Bass of the Week: Artisan Bass Works Classic Series

Artisan Bass Works looks at things from a different angle. The Ohio-based company licenses ANSIR Technology, which is a patented neck design that puts the fretboard into a more natural playing position. ABW puts the design to use on their Classic Series to add their own touch to common bass styles.

Artisan Bass Works Classic Bass - Metallic

The Artisan Bass Works Classic basses are available in fretted or fretless versions and several pickup configurations: J/J, P/J, Reverse P/J, and J/MM. They are built with solid alder bodies, maple necks, and a choice of maple or rosewood for the fretboard. Hardware includes a Hipshot bridge, Hipshot tuners, and a Graph Tech TUSQ nut.

The basses come in four finish options: Natural, Black dye, Nova blue metallic, or Tri-Color Traditional Burst.

For more info, check out the Artisan Bass Works website.

Artisan Bass Works Classic Series Photo Gallery:

Artisan Bass Works Classic Series Specs:

  • Industry Standard Playing Angle Neck
  • Fretless or 21 Fret Configuration
  • 4 or 5 String Models
  • Right or Left Handed
  • Scale: 34? Scale Length
  • Body: Solid Alder
  • Neck: Maple
  • Fretboard: Choice of maple or rosewood fret board.
  • Pickup configurations: J/J, P/J, Rev P/J, and J/MM.
  • Pickups: Seymour Duncan
  • Bridges: Hipshot
  • Nut: Graph Tech TUSQ
  • Tuners: Hipshot
  • Finish Options: Natural, Black Dye, Nova Blue Metallic, or Tri-Color Traditional Burst.
  • Topcoat: Satin Lacquer
  • Includes SKB Gig Bag

Get Bass of the Week in your inbox.

Don’t miss a Bass of the Week. Sign up for email alerts (every Monday).

Share your thoughts

  1. This is the worst.


  3. New bass? Or, are you just happy to see me?

  4. I see what they’re trying to do but this just looks wrong. burn them all.

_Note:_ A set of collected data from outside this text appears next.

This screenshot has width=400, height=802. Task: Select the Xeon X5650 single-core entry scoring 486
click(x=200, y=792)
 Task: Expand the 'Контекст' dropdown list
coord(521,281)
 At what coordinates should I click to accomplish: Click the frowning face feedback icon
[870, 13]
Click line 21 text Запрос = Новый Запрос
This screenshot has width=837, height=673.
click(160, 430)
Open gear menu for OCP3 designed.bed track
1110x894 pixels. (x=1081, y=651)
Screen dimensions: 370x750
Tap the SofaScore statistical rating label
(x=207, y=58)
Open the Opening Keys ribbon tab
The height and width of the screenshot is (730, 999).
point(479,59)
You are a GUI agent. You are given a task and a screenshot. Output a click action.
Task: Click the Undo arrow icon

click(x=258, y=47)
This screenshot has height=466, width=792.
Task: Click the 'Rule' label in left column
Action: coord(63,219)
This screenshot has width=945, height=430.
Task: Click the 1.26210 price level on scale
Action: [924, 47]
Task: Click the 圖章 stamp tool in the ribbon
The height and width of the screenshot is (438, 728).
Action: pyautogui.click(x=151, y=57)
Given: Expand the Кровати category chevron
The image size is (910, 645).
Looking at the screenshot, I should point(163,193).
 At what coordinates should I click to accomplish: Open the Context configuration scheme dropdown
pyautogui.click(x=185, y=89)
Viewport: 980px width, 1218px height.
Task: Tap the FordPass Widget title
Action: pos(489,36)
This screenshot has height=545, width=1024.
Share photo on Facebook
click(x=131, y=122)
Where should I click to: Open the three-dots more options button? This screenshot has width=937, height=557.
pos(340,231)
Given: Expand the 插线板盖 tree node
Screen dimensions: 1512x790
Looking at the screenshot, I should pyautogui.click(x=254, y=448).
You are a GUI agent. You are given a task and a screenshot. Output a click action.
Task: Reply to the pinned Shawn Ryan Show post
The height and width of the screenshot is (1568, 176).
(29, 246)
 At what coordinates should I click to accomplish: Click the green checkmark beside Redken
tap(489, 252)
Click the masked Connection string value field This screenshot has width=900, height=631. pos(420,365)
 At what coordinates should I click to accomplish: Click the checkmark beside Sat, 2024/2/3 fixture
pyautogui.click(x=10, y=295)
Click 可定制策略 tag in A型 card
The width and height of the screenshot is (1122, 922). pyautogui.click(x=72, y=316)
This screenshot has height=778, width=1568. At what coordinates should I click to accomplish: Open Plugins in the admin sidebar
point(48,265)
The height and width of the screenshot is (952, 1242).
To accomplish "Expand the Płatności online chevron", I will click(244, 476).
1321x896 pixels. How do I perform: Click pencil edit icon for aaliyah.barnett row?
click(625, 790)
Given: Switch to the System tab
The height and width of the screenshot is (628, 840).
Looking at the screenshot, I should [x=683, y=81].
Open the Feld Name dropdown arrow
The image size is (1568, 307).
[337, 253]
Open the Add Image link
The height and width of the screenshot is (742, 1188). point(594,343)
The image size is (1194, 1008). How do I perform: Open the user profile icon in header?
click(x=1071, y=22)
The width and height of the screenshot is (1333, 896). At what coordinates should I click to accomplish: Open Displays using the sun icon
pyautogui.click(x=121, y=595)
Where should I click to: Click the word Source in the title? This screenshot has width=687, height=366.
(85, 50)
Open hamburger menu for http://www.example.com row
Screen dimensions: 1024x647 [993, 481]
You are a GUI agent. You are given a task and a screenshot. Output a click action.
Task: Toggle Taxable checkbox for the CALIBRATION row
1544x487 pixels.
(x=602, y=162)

  5. This is why you should never store Viagra in your hardshell case overnight.

  6. ogliest shit I ve ever seen.

  7. Yeah dunno about that just looks wrong.

  8. Looks strange, but now I’m curious to see how it feels. Does look wrong, though.

  9. looks like a boomerang, can you play frisbee with that sh*t!

  10. Ugly, fugly, burn them all! Now that’s not very nice! Come see more of these horrible basses here, you wont be dissapointed!

  11. It’s just a tool to make music with. If it sounds good and if this design would create a greater sense of balance and make the instrument feel more ergonomic then I am on board and I am interested in picking one up in the future! Some of the other instruments on their website are gorgeous.

  12. I expected bassists to be more open minded than this, especially when the design is more than just cosmetic. These comments are disgusting.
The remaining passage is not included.